*Work to complete*
Search the data below, and report every line in which "agent" occurs.

Data entries:
Start of Block
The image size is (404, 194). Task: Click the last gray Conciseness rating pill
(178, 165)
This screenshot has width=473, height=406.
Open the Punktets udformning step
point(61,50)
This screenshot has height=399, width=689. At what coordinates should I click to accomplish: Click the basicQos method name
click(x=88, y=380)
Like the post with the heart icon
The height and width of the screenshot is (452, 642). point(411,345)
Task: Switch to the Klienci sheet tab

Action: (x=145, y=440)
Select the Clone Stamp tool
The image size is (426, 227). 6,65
End of Block
Start of Block
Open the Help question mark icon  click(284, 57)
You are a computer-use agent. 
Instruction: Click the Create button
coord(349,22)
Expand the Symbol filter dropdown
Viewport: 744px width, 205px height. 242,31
End of Block
Start of Block
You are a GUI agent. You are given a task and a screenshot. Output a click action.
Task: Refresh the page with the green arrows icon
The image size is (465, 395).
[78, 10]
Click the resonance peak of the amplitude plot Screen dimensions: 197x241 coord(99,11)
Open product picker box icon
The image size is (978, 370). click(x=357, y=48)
End of Block
*Solution for this problem*
You are a computer-use agent. 
You are a GUI agent. You are given a task and a screenshot. Output a click action.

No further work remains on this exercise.